_Document section_
+ + + + +

I did a model shoot with Jamie in Fredericksburg, out of which a few good shots came, including this one, which is a really simple shot using a single White Lightning X1600 through a large softbox. I really enjoy using this studio light when appropriate, but I usually find myself more creatively inspired when using the more flexible speedlights; I was happy to come away from this shoot with some good creative photos using the monolight. And there’s apparently a theme this month: yet again, the deep blue twilight sky is a huge part of this shot.
The big concert event of the month was the big Earth Day Climate Rally, which gave me the opportunity to shoot various speakers, bands and celebrities. I’ve already posted about this one, so I won’t go into more detail, but this quirky photo of the frontman of indie-rockers Passion Pit is a particular favorite.
The opportunity to shoot one of my longtime favorite bands, the Cowboy Junkies, in a venue with usually great lighting (the State Theater in northern Virginia), was too good to pass up despite it coming at an incredibly busy time. Although the band was, predictably, pretty static on stage and not the most exciting visually, the bouquet of flowers in front of vocalist Margo Timmins made for a nice element in some of my photos of her, and the lighting didn’t disappoint.
Finally, here’s one shot that’s appeared on the blog before, but it was one of the only great shots I got out of my trusty f/0.75 lens this year. I took this one at Prince William Forest Park in Virginia – a simple leaf, backlit by the sun with some nice shadows adding a touch of complexity to the composition. A small white balance tweak brought out some more orange in the background sunlight.
Probably will be a little while before my next “best of 2010” update, as I’m traveling a bit. But in any case, still lots more to come!

+ + + + +

Stored items

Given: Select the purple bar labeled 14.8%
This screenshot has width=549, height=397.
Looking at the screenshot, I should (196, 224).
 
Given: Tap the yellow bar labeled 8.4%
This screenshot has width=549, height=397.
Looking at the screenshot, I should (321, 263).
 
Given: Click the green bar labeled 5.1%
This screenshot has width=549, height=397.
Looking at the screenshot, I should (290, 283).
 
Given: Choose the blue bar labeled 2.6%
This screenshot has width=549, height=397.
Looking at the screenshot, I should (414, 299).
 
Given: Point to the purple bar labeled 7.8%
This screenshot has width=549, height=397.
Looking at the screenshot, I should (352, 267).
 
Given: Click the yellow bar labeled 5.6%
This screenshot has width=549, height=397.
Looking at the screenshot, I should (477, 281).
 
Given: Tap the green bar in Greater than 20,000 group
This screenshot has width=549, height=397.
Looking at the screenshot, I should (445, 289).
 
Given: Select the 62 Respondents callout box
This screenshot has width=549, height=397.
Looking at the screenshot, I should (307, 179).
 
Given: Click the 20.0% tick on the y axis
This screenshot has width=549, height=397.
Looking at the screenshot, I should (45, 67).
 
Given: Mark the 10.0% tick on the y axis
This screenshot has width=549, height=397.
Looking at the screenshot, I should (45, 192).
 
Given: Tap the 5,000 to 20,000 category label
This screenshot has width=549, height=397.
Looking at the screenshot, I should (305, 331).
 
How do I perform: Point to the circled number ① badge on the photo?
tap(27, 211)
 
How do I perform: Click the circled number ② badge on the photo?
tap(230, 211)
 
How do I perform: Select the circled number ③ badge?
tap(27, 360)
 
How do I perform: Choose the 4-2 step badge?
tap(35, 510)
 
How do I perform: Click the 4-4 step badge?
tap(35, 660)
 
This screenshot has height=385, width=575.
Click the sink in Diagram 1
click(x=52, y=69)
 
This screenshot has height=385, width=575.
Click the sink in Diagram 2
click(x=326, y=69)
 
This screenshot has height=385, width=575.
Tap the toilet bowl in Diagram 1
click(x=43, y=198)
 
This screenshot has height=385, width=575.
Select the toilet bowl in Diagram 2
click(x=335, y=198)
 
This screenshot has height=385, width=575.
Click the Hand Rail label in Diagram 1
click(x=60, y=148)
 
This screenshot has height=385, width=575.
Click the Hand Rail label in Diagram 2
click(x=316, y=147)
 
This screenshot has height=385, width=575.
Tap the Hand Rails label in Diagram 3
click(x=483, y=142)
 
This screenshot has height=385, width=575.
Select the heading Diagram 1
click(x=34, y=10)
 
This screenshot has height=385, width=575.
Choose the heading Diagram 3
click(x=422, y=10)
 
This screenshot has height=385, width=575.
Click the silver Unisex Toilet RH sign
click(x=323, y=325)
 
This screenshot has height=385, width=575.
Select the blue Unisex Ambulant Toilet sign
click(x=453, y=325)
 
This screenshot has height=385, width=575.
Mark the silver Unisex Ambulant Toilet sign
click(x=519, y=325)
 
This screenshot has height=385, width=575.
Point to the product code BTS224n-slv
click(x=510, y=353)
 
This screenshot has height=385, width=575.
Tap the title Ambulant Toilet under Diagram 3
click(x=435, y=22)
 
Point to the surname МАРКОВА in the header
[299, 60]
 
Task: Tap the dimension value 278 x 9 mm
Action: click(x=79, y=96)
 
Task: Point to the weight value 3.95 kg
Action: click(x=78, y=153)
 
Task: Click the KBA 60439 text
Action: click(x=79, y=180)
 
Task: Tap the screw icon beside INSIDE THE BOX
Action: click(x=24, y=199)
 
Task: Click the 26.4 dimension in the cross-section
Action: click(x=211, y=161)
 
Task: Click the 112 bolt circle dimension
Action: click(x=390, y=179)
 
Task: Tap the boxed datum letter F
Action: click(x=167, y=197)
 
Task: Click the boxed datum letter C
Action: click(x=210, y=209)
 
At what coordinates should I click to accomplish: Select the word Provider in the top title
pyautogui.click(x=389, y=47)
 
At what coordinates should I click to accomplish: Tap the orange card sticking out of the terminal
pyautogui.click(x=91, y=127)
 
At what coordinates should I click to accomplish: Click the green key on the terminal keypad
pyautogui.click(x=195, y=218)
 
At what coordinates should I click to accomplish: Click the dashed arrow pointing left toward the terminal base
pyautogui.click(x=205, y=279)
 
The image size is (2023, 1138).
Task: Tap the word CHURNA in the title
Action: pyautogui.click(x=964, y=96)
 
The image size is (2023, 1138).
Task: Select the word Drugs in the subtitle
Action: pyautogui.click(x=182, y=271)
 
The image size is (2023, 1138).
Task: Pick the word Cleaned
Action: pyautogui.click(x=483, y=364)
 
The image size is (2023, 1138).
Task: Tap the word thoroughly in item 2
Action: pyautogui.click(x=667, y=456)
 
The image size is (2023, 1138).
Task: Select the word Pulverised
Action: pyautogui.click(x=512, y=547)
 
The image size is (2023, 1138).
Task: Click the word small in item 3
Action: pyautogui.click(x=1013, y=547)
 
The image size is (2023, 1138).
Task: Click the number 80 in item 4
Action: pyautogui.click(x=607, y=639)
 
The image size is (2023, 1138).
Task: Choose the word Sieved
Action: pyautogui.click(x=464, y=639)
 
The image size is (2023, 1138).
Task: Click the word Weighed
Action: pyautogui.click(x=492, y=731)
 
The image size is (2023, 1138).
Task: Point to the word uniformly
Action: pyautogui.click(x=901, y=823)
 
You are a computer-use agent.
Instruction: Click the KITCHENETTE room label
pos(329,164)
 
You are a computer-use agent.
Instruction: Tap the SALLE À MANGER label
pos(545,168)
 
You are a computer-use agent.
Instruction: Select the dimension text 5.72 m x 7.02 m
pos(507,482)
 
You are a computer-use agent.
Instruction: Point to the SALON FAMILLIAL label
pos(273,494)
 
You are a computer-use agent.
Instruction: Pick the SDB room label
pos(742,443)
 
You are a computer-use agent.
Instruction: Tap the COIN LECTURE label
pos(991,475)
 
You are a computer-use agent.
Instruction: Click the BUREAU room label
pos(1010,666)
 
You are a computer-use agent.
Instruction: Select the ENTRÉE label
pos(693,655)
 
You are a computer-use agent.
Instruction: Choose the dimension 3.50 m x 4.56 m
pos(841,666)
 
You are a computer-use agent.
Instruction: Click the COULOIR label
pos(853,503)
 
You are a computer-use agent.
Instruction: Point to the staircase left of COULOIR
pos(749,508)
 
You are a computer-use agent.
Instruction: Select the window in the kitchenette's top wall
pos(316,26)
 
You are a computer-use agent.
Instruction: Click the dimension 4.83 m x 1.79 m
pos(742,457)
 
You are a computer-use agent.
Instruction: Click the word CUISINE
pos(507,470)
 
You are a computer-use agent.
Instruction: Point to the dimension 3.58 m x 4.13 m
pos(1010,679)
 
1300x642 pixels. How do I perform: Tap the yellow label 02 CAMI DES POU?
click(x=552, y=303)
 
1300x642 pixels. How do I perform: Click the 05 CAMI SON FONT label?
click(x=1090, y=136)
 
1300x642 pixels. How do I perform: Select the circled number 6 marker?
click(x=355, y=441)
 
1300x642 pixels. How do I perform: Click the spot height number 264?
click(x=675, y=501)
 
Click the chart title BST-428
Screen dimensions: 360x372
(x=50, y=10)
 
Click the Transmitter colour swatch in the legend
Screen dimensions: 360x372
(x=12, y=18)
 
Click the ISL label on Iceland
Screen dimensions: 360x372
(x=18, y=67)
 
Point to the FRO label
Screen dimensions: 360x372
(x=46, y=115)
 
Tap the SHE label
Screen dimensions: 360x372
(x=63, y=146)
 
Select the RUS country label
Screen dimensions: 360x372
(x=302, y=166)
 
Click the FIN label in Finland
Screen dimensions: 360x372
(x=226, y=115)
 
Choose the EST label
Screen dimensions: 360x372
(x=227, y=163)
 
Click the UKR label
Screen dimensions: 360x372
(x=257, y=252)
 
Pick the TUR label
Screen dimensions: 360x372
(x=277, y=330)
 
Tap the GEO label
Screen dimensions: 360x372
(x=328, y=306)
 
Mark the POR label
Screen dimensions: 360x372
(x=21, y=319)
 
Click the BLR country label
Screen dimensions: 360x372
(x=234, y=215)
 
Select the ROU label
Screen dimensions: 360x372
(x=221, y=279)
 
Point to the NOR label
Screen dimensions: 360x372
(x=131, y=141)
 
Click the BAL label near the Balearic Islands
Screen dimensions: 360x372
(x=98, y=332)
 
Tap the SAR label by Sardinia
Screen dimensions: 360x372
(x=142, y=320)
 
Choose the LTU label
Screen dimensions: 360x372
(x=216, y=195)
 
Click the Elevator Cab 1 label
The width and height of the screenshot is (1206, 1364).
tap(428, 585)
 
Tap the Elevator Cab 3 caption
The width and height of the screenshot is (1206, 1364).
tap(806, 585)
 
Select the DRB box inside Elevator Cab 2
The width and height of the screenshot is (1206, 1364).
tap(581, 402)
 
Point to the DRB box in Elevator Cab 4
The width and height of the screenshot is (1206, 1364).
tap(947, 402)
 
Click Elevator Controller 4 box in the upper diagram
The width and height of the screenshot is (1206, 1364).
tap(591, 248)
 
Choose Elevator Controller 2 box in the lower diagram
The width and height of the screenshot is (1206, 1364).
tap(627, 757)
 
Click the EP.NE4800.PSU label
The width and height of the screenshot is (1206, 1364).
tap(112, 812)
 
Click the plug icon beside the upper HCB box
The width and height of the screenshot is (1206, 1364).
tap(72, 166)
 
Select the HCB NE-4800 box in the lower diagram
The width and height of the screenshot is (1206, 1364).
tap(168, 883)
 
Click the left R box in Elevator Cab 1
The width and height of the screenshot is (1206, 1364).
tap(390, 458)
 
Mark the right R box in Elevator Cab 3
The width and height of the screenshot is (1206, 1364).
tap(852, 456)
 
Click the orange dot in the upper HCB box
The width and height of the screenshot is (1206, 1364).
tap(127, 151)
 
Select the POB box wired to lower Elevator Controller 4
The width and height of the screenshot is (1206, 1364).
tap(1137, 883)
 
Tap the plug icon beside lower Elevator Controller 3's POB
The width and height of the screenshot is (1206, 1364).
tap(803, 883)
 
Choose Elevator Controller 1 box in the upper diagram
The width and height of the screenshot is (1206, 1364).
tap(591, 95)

+ + + + +

_What you need to do_
[a] From the photography post, list each specific place named as the location of a shoot, using the names as the post gives them.
[b] Answer these questions using the photography post, one answer per line, marked the same way:
(i) What lighting was used for the shot from the model shoot with Jamie?
(ii) Which band's frontman is in the favorite photo from the Earth Day Climate Rally?
(iii) What did the small white balance tweak on the leaf photo bring out?
[c] Write the next part of the photography post, picking up after its final sentence.

_Answers for this exercise_
[a]
Fredericksburg
the State Theater in northern Virginia
Prince William Forest Park in Virginia

[b]
(i) A single White Lightning X1600 through a large softbox.
(ii) Passion Pit.
(iii) More orange in the background sunlight.

[c]
On the first day of March, I left an evening engagement early to drive all the way out to George Mason University and shoot Muse for the Post. It was worth the trip: we had to shoot from the back of the venue at floor level, but this turned out to be a close to ideal spot given the scale of Muse’s stage show. The above shot headlined the Post‘s online review of the show, and it kind of tells the story: Muse went BIG, both visually and musically. I would shoot them in Minneapolis a few months later and be sorely disappointed that they, for some reason, dropped the lasers from their visual production.
Another neat concert highlight was getting to see/shoot Inuit throat singer Tanya Tagaq, who performed at National Geographic with two avant-jazz musicians, guitarist G.E. Stinson (Shadowfax, various Cryptogramophone-label projects) and drummer Scott Amendola (Nels Cline Singers, much more). Tagaq had some incredibly powerful moments that more than made up for her rather banal attempts at improvised spoken word poetry, and she was an emotional firecracker onstage, which of course made for some great photos like the above.
It was the non-concert stuff that proved to be the highlights from March, though. I did a promo shoot with Hotspur in Georgetown that was a lot of fun; the above shot was my favorite and was really simple to do: a single speedlight on-axis with a shoot-through umbrella, with the frame exposed for the ceiling lights. Neato.
Also in March – and I suppose this is concert photography of a sort – I covered the annual Shamrock Fest at RFK Stadium, a ridiculous drunk-fest in which young white people (I’m merely making a demographic statement here, nothing more or less) go get really drunk and act really stupid. Unfortunately, the weather was rainy and cold, which seemed to prevent people from acting really dumb, but it was still kind of fun to wander around and see how people would react to having someone point a camera at them. (Hint: the above photo is pretty mild.) There was also some music to be photographed, most of it really bad cover bands (and Train) but with some good stuff mixed in, most notably The Roots.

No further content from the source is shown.